→ **Excerpt provided**
BEGIN

3.37 Response to atomic coordinate perturbations using DFPT for Hessian and phonon calculations

In order to get vibration/phonon frequencies, first we need to get dynamical matrix, Let’s define a lattice vector ${𝐑}_{Im}$ as

$${𝐑}_{Im}={𝐑}_I+{𝐑}_m,$$

(3.133)

whereby ${𝐑}_m$ denotes an arbitrary linear combination of ${𝐚}_1$, ${𝐚}_2$, and ${𝐚}_3$. And the dynamical matrix $D_{IJ}(𝐪)$ is a Fourier transform of harmonic Hessian matrix (Force constant) ${\mathrm{\Phi }}_{Im,J}^{harm}$.

	$D_{IJ}(𝐪)$	$={\displaystyle \frac{1}{\sqrt{M_I{M}_J}}}{\displaystyle \sum _m}{\mathrm{\Phi }}_{Im,J}^{harm}\exp \left(i𝐪\cdot {𝐑}_{𝐦}\right)$
		$={\displaystyle \frac{1}{\sqrt{M_I{M}_J}}}{\displaystyle \sum _m}{\displaystyle \frac{d^2{E}_{KS}}{d{𝐑}_{Im}d{𝐑}_J}}\exp \left(i𝐪\cdot {𝐑}_{𝐦}\right)$		(3.134)

Since the finite ($3N\times 3N$) dynamical matrix $𝐃(𝐪)$ would in principle have to be determined for an infinite number of $𝐪$-points in the Brillouin zone. Its diagonalization would produce a set of $3N$ $𝐪$-dependent eigenfrequencies ${\omega }_{\lambda }(𝐪)$ and -vectors ${𝐞}_{\lambda }(𝐪)$.

In order to derive the second order derivatives for total energy analytically (which is the key idea for the DFPT approach), the ground state total energy and force is derived first and we could get this second order derivatives directly. It is should be noted that, here real-space DFPT method is used, so that we could get the real-space force constant directly.

In FHI-aims, the total energy is calculated by using band-energy, a derivation for cluster systems is a following, and the extending to extended systems is straightforward.

END

→ **Data extract**
BEGIN

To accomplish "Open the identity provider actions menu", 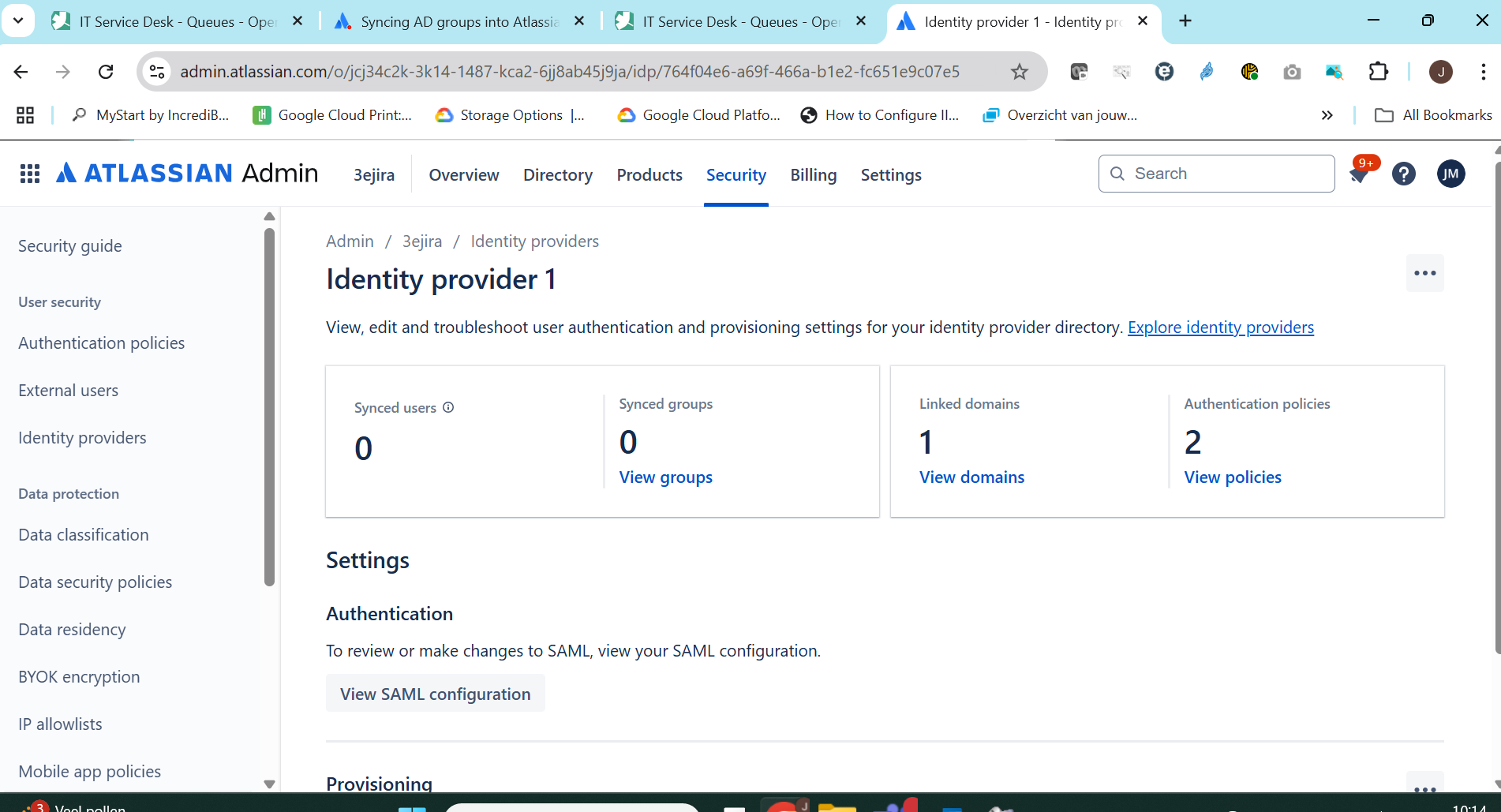I will [1424, 273].
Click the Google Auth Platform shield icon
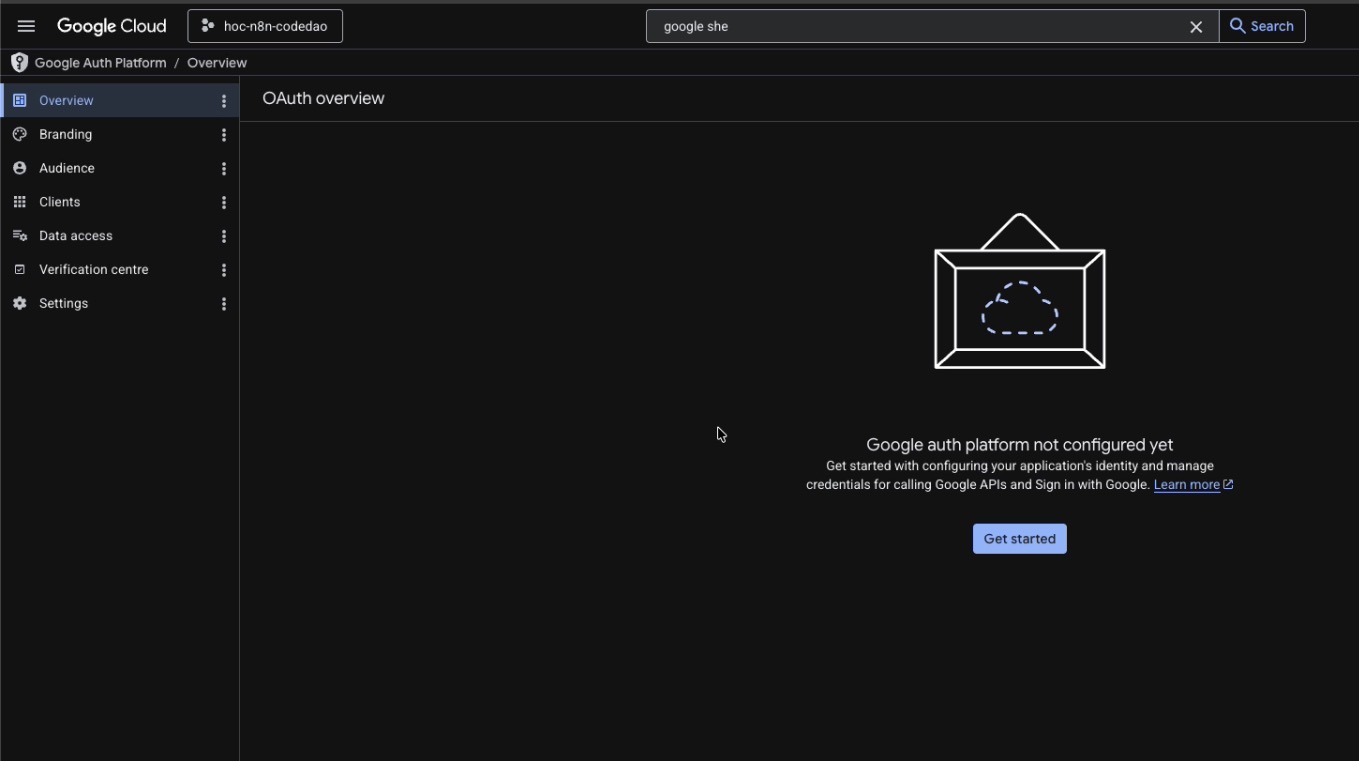The width and height of the screenshot is (1359, 761). coord(19,62)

END

→ **Task to carry out**
From the DFPT phonon text, return the passage that starts at the words "Since the finite ($3N\times" and stops after the words "force constant directly.", copied verbatim.

→ **Reply**
Since the finite ($3N\times 3N$) dynamical matrix $𝐃(𝐪)$ would in principle have to be determined for an infinite number of $𝐪$-points in the Brillouin zone. Its diagonalization would produce a set of $3N$ $𝐪$-dependent eigenfrequencies ${\omega }_{\lambda }(𝐪)$ and -vectors ${𝐞}_{\lambda }(𝐪)$.

In order to derive the second order derivatives for total energy analytically (which is the key idea for the DFPT approach), the ground state total energy and force is derived first and we could get this second order derivatives directly. It is should be noted that, here real-space DFPT method is used, so that we could get the real-space force constant directly.